(Word and element location records)
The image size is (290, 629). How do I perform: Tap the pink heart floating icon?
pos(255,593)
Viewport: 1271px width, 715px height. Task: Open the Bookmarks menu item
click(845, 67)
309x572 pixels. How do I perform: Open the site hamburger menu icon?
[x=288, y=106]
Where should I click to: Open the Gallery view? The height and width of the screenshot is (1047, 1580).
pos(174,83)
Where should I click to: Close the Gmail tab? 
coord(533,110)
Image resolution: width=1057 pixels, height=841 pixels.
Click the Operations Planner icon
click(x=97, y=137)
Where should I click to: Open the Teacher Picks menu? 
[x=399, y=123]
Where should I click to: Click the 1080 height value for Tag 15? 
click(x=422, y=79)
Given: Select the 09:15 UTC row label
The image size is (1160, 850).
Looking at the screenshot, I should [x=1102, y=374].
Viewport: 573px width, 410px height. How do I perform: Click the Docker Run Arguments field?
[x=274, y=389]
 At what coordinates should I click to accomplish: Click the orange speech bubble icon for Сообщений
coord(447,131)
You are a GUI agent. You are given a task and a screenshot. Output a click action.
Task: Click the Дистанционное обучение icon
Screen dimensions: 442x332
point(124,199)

**WORK TO DO**:
Please reproduce all of the records above word for word.

**THE SOLUTION**:
The image size is (290, 629). How do I perform: Tap the pink heart floating icon?
pos(255,593)
Viewport: 1271px width, 715px height. Task: Open the Bookmarks menu item
click(845, 67)
309x572 pixels. How do I perform: Open the site hamburger menu icon?
[x=288, y=106]
Where should I click to: Open the Gallery view? The height and width of the screenshot is (1047, 1580).
pos(174,83)
Where should I click to: Close the Gmail tab? 
coord(533,110)
Image resolution: width=1057 pixels, height=841 pixels.
Click the Operations Planner icon
click(x=97, y=137)
Where should I click to: Open the Teacher Picks menu? 
[x=399, y=123]
Where should I click to: Click the 1080 height value for Tag 15? 
click(x=422, y=79)
Given: Select the 09:15 UTC row label
The image size is (1160, 850).
Looking at the screenshot, I should [x=1102, y=374].
Viewport: 573px width, 410px height. How do I perform: Click the Docker Run Arguments field?
[x=274, y=389]
 At what coordinates should I click to accomplish: Click the orange speech bubble icon for Сообщений
coord(447,131)
You are a GUI agent. You are given a task and a screenshot. Output a click action.
Task: Click the Дистанционное обучение icon
Screen dimensions: 442x332
point(124,199)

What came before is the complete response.